Excerpts from a dataset
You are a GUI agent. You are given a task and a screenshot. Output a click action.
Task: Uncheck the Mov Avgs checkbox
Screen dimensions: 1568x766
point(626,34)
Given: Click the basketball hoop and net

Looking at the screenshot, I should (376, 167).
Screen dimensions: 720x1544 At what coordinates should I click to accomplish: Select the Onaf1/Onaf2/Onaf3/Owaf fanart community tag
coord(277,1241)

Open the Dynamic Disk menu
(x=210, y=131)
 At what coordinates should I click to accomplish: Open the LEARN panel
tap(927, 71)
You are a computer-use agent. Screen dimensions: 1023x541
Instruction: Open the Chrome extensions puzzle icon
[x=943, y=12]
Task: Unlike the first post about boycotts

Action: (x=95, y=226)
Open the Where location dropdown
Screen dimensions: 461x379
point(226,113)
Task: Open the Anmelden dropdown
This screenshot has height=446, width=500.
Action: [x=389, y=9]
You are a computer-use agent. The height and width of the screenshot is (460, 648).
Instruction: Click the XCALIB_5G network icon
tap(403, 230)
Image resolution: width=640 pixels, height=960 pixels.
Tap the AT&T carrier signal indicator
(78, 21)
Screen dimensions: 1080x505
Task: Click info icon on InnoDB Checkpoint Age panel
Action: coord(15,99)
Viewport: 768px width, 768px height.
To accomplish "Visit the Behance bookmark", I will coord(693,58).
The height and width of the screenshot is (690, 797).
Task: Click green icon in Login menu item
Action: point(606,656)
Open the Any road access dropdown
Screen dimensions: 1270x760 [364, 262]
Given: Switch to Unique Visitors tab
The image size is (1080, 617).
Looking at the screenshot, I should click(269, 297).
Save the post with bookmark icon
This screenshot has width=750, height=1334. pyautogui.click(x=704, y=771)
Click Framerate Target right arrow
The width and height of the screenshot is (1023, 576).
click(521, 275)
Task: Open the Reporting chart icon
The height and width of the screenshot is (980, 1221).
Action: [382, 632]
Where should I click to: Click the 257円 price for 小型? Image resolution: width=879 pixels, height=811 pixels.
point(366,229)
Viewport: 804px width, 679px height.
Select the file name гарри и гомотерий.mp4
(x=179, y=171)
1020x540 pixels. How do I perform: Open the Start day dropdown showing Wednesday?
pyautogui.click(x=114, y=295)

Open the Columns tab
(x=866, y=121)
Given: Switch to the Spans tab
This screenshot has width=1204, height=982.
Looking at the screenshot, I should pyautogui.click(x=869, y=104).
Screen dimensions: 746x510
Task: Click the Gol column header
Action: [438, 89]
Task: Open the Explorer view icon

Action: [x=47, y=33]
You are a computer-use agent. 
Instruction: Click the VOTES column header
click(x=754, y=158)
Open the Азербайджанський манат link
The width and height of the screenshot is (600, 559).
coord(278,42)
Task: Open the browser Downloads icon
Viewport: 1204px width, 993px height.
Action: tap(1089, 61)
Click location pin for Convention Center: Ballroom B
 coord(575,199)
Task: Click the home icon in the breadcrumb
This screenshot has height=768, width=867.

> [TASK REQUIREMENTS]:
Both the line containing "Save the post with bookmark icon" and the line containing "Task: Click the home icon in the breadcrumb" belong in the answer. Print them and every line above that falls between them exactly, and no others.

> [PROBLEM SOLUTION]:
Save the post with bookmark icon
This screenshot has width=750, height=1334. pyautogui.click(x=704, y=771)
Click Framerate Target right arrow
The width and height of the screenshot is (1023, 576).
click(521, 275)
Task: Open the Reporting chart icon
The height and width of the screenshot is (980, 1221).
Action: [382, 632]
Where should I click to: Click the 257円 price for 小型? Image resolution: width=879 pixels, height=811 pixels.
point(366,229)
Viewport: 804px width, 679px height.
Select the file name гарри и гомотерий.mp4
(x=179, y=171)
1020x540 pixels. How do I perform: Open the Start day dropdown showing Wednesday?
pyautogui.click(x=114, y=295)

Open the Columns tab
(x=866, y=121)
Given: Switch to the Spans tab
This screenshot has width=1204, height=982.
Looking at the screenshot, I should pyautogui.click(x=869, y=104).
Screen dimensions: 746x510
Task: Click the Gol column header
Action: [438, 89]
Task: Open the Explorer view icon

Action: [x=47, y=33]
You are a computer-use agent. 
Instruction: Click the VOTES column header
click(x=754, y=158)
Open the Азербайджанський манат link
The width and height of the screenshot is (600, 559).
coord(278,42)
Task: Open the browser Downloads icon
Viewport: 1204px width, 993px height.
Action: tap(1089, 61)
Click location pin for Convention Center: Ballroom B
 coord(575,199)
Task: Click the home icon in the breadcrumb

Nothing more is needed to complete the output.